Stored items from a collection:
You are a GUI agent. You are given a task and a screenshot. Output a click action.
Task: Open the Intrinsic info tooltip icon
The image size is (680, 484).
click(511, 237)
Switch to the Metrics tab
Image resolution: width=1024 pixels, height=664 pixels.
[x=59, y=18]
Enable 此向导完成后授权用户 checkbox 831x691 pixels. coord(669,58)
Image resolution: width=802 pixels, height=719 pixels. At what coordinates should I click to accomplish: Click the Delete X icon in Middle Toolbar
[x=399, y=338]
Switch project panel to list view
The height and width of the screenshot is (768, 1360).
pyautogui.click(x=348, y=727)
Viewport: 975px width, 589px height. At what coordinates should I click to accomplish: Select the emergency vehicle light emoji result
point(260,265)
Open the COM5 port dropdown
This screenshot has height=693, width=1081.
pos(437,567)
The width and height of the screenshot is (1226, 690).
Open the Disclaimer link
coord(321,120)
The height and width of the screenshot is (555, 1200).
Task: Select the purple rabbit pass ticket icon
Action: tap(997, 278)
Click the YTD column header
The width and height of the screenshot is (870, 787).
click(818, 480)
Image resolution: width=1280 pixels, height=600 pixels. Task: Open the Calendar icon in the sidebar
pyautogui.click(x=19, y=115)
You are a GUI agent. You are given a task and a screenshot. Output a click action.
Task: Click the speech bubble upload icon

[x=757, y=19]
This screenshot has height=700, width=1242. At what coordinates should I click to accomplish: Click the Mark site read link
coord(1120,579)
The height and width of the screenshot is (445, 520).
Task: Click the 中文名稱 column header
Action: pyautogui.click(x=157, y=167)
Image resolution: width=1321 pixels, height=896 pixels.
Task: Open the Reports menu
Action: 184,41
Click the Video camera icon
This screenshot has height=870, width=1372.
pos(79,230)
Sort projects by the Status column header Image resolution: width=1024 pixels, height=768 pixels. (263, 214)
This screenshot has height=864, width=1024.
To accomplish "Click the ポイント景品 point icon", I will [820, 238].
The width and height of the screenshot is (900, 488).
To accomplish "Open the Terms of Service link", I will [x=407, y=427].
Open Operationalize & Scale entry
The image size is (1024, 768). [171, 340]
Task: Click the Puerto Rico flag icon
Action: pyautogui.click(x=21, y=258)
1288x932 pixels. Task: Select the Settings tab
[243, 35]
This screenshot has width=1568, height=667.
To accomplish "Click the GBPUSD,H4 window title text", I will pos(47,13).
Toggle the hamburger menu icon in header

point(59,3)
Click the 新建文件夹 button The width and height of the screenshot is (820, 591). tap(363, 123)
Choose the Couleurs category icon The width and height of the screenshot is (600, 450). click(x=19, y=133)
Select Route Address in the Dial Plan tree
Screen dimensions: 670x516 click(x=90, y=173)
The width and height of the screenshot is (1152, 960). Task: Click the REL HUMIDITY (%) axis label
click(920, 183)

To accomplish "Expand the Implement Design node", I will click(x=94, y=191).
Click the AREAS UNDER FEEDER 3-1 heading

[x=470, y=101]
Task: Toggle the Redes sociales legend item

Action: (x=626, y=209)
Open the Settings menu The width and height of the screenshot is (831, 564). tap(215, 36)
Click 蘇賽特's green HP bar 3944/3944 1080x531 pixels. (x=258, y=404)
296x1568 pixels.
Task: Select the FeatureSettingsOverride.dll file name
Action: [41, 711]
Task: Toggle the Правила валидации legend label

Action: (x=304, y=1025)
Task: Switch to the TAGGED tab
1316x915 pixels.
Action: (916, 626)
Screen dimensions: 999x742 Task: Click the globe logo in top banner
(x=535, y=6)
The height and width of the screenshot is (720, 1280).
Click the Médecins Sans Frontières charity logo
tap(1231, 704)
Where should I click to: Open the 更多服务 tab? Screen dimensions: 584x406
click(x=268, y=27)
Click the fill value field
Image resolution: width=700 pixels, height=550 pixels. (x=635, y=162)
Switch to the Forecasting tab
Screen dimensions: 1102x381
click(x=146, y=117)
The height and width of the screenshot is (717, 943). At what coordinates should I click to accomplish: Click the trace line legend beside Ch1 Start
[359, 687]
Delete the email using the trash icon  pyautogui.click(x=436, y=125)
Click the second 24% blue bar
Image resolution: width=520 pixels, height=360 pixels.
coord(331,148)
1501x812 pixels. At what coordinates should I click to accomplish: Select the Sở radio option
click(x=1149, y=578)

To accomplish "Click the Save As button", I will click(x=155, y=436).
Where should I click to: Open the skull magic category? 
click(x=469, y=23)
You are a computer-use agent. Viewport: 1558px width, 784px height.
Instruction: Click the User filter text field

- Work task
Precisely reproduce the lines of the entries, beginning at the first and ending at the one containing "Enable 此向导完成后授权用户 checkbox". Add nothing.

- Response
You are a GUI agent. You are given a task and a screenshot. Output a click action.
Task: Open the Intrinsic info tooltip icon
The image size is (680, 484).
click(511, 237)
Switch to the Metrics tab
Image resolution: width=1024 pixels, height=664 pixels.
[x=59, y=18]
Enable 此向导完成后授权用户 checkbox 831x691 pixels. coord(669,58)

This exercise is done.